I hope that in 30 years’ time my enthusiasm will be equivalent.
The national planning policy framework is clear that planning should encourage the effective use of land by reusing brownfield land if it is not of high environmental value.
I thank the wise, intelligent and helpful Minister for that answer. In my constituency, we have a derelict brownfield site at Rushden Lakes Skew Bridge. The local Conservative-controlled council has given planning permission for a large retail and leisure development, which will create 2,000 new jobs. Does the Minister agree that that is exactly the sort of project the economy needs?
My hon. Friend is aware that that application has been called in by the Secretary of State. I therefore cannot comment on it specifically, but I can reassure him that the Secretary of State, in all planning decisions, takes into account economic benefits, and all other impacts on the economy and the environment.

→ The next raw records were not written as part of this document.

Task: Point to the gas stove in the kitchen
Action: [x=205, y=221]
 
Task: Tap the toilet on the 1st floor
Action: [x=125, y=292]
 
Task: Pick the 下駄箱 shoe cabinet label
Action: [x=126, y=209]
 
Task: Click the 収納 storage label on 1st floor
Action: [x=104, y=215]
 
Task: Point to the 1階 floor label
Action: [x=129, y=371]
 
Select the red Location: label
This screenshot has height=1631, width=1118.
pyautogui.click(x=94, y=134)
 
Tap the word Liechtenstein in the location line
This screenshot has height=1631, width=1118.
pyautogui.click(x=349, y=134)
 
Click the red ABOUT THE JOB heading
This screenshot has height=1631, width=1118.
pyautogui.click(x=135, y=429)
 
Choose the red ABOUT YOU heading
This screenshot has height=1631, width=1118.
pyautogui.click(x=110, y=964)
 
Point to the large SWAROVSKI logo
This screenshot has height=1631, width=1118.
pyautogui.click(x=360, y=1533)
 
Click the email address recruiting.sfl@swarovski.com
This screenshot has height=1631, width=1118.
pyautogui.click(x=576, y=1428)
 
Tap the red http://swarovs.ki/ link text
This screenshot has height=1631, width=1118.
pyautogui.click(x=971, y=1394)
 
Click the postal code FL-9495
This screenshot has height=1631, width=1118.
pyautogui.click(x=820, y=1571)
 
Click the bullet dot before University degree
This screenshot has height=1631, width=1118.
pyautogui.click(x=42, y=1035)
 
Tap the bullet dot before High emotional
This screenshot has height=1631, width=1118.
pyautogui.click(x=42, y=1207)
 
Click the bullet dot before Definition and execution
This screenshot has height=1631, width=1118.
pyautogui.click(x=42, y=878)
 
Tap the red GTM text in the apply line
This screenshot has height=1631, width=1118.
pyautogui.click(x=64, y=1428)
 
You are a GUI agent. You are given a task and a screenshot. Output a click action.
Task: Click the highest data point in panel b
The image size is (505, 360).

Les Sturch, the head of planning and development at Sheffield city council, has drawn to my attention what I assume is an unintended consequence of chapter 6, paragraph 47 of the national planning policy framework, which requires local authorities to identify in their local plans a five-year supply of sites that are deliverable and viable. The problem is that developers say that, in the current circumstances, most brownfield sites are not viable. That forces the local authority to go back and identify far more greenfield sites for development than the local community wants. That is happening all around the country. Will the Minister meet me and officers from Sheffield to discuss how that situation could risk completely undermining the Government’s “brownfield first” policy?
I would be happy to meet the hon. Gentleman, who is Chair of the Select Committee on Communities and Local Government and very knowledgeable on the subject. There is no point putting into a plan sites that have no chance of being developed. A balance needs to be struck on whether they are potentially viable.
In north Oxfordshire, we want to build new houses on former Ministry of Defence brownfield land; we want new social housing, new self-build housing and new housing; and we want a new garden city in Bicester. Will Ministers assist us in our endeavours?
I was astonished but delighted to hear the caveat that the Minister inserted in his initial response to the question—that brownfield developments should be environmentally suitable. Does he acknowledge that many brownfield sites have specific value for what is often unique biodiversity on previous industrial and chemical sites?
I thank the hon. Gentleman for making that point, because it is an extremely important one. That is why we changed the policy from the one adopted by the previous Government, under which there was a strong, blanket nudge to use brownfield land. We are saying that if the brownfield land is of high environmental value, it should not be a priority for development.